Análise comparativa com outros produtos lácteos

É importante observar que diversos outros produtos derivados do leite efetivamente gozam do benefício fiscal da alíquota zero de PIS/COFINS, como:

  • Leite fluido pasteurizado ou ultrapasteurizado;
  • Leite em pó (integral, semidesnatado ou desnatado);
  • Leite fermentado;
  • Bebidas lácteas (desde que atendam aos requisitos da legislação);
  • Compostos lácteos em pó (como achocolatados).

O critério determinante para aplicação do benefício, portanto, não é apenas o percentual de leite na composição do produto, mas sim sua classificação específica conforme a legislação do Ministério da Agricultura, Pecuária e Abastecimento (MAPA).

Base legal completa

A Solução de Consulta fundamenta-se nas seguintes normas:

  • Lei nº 10.925, de 2004, art. 1º, XI, com redação dada pela Lei nº 11.488, de 2007;
  • Instrução Normativa MAPA nº 16, de 2005, itens 2.1.1 e 2.1.10 do Anexo;
  • Instrução Normativa MAPA nº 28, de 2007, item 2.1.1 do Anexo.

Vale destacar que o texto do art. 1º, inciso XI, da Lei nº 10.925/2004, com redação dada pela Lei nº 11.488/2007, estabelece:

“Art. 1o Ficam reduzidas a 0 (zero) as alíquotas da contribuição para o PIS/PASEP e da Contribuição para o Financiamento da Seguridade Social – COFINS incidentes na importação e sobre a receita bruta de venda no mercado interno de:
[…]
XI – leite fluido pasteurizado ou industrializado, na forma de ultrapasteurizado, leite em pó, integral, semidesnatado ou desnatado, leite fermentado, bebidas e compostos lácteos e fórmulas infantis, assim definidas conforme previsão legal específica, destinados ao consumo humano ou utilizados na industrialização de produtos que se destinam ao consumo humano;”

O texto da Solução de Consulta nº 323/2017 está disponível na íntegra no portal da Receita Federal do Brasil.

Considerações finais

A decisão da RFB ilustra a importância de se compreender não apenas a legislação tributária, mas também as normas técnicas que definem produtos alimentícios para fins fiscais.
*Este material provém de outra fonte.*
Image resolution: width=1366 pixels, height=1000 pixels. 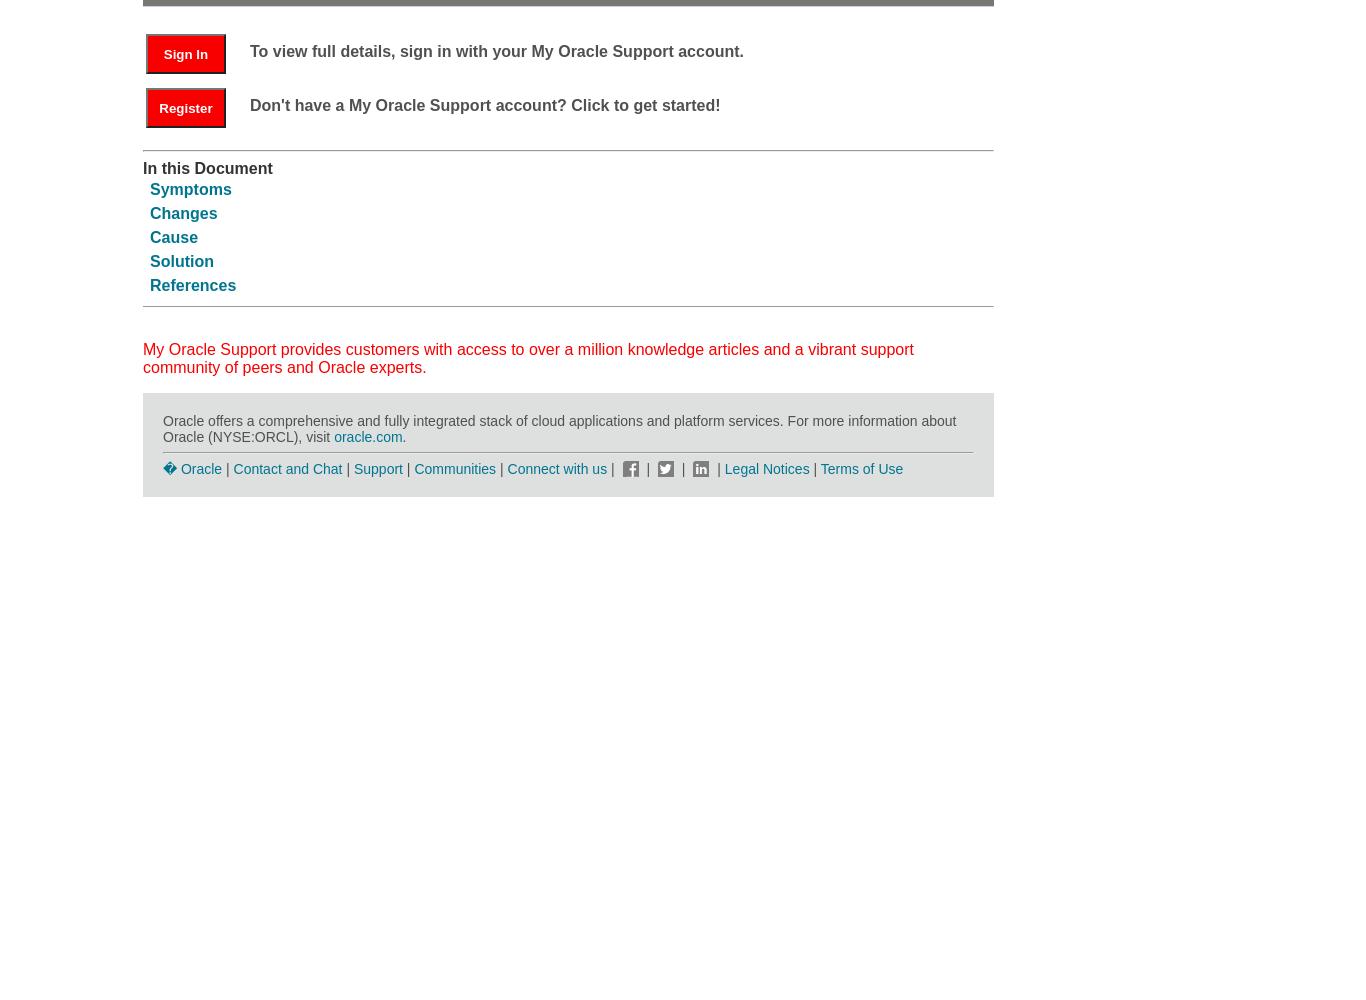 What do you see at coordinates (559, 428) in the screenshot?
I see `'Oracle offers a comprehensive and fully integrated stack of cloud applications and platform services. For more information about Oracle (NYSE:ORCL), visit'` at bounding box center [559, 428].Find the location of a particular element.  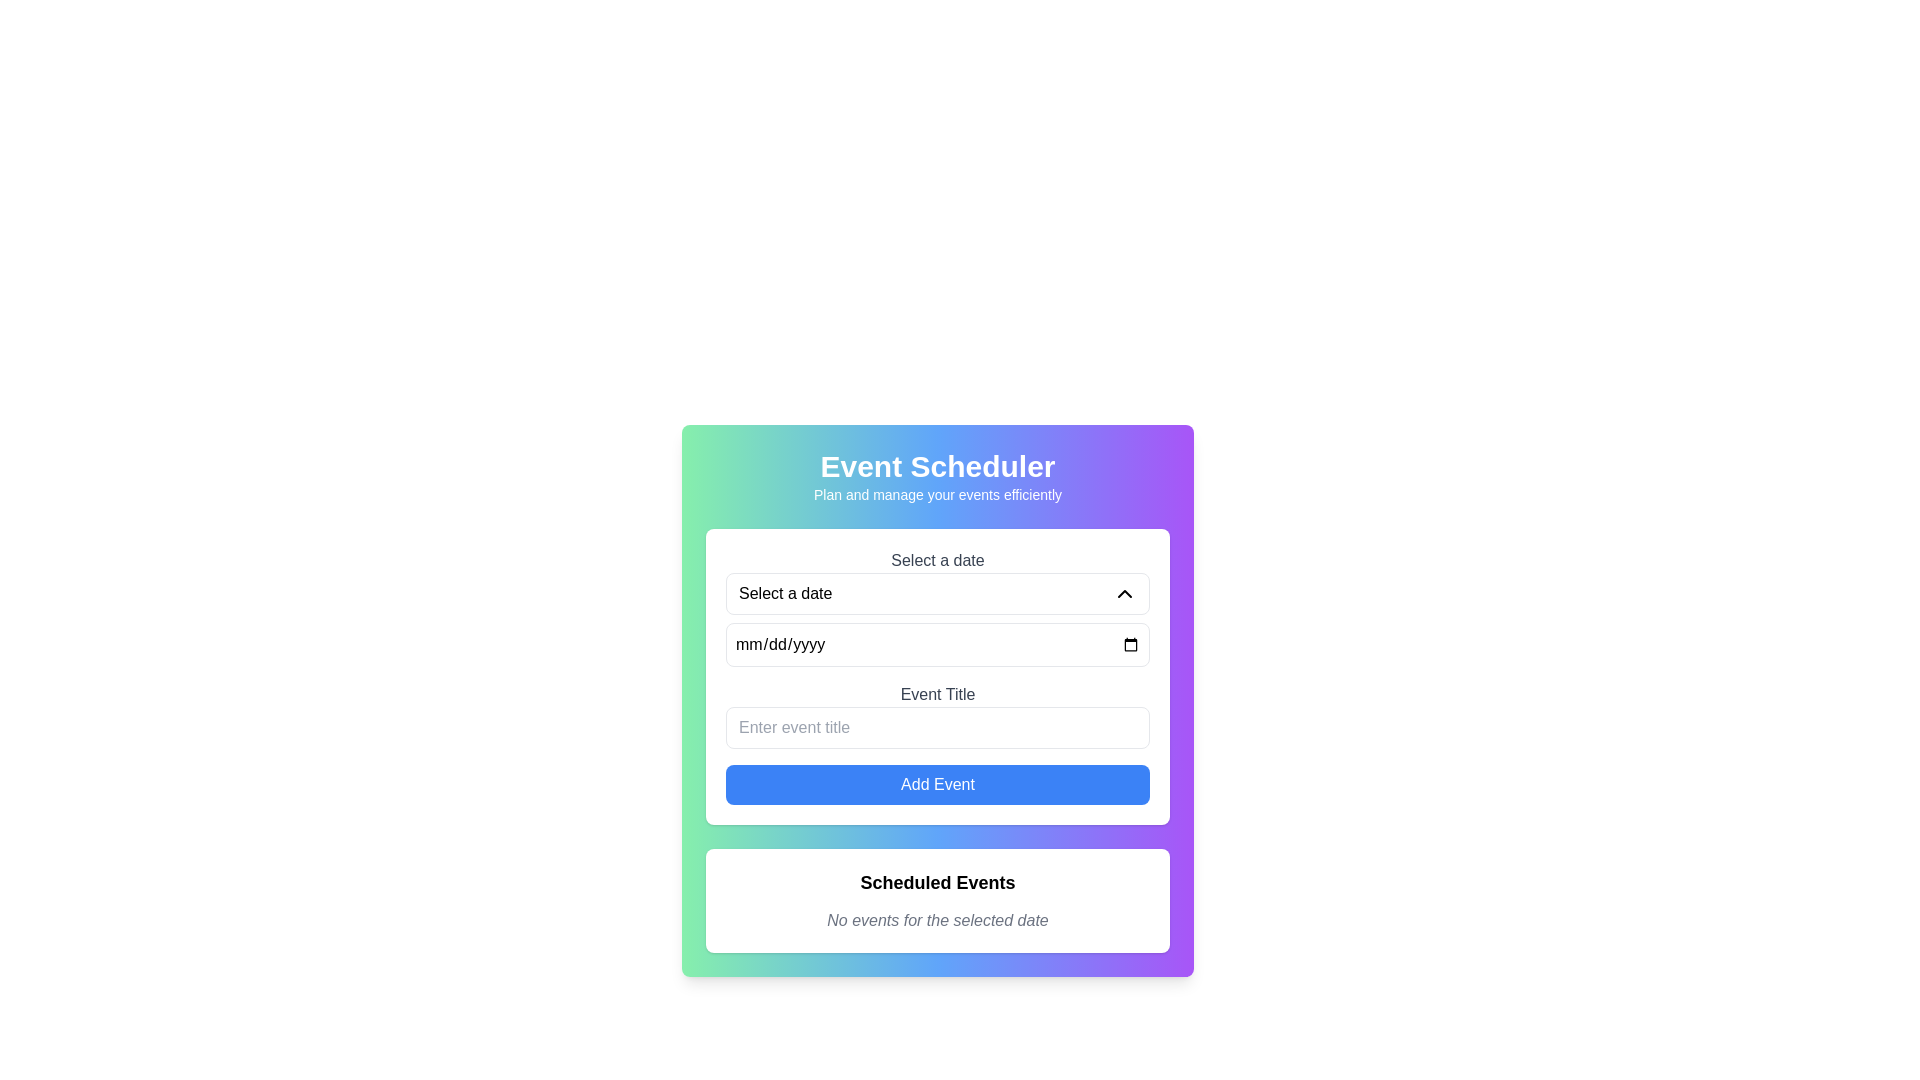

text label that displays 'Scheduled Events', which is styled in bold black sans-serif font and located at the top of a white rounded rectangular box is located at coordinates (936, 882).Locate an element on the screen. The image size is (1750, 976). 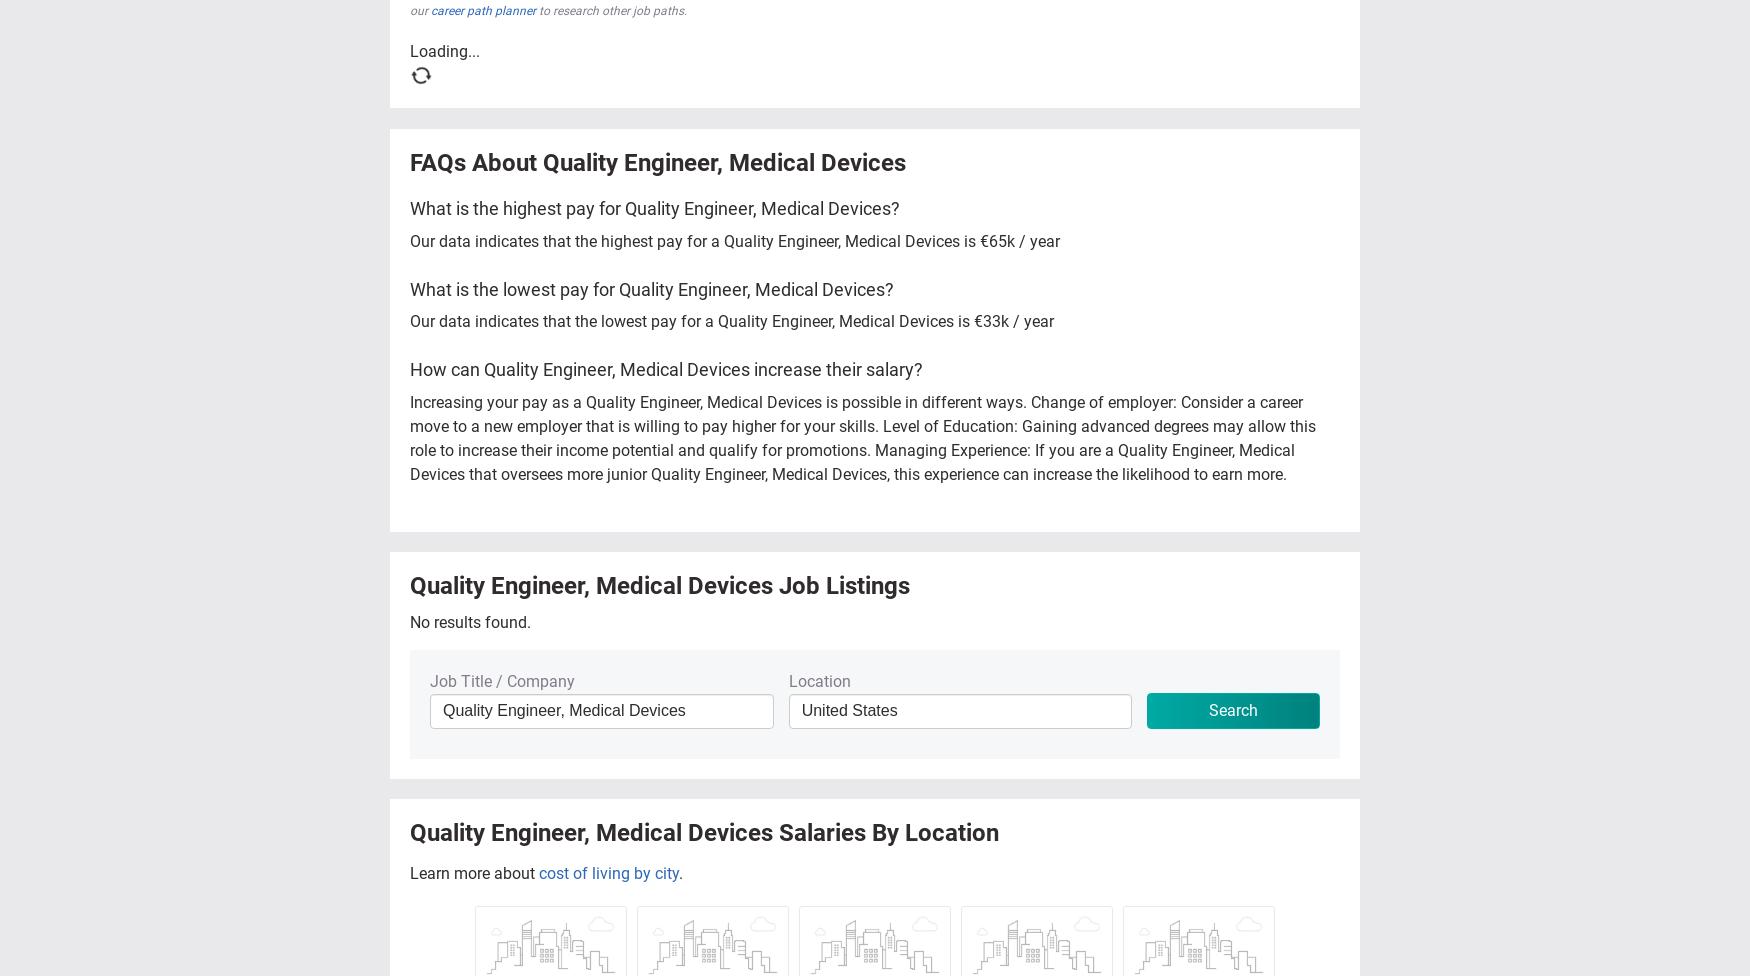
'Search' is located at coordinates (1233, 708).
A tributação PIS/COFINS sobre sorvetes à base de leite permanece inalterada mesmo quando o produto contém alta concentração de leite em sua composição, demonstrando que o critério determinante é a classificação técnica do produto conforme as normas do MAPA, e não apenas sua composição.

Empresas do setor de alimentos devem estar atentas às definições específicas contidas nas instruções normativas do MAPA antes de aplicar benefícios fiscais relacionados a produtos lácteos, evitando assim possíveis contingências tributárias.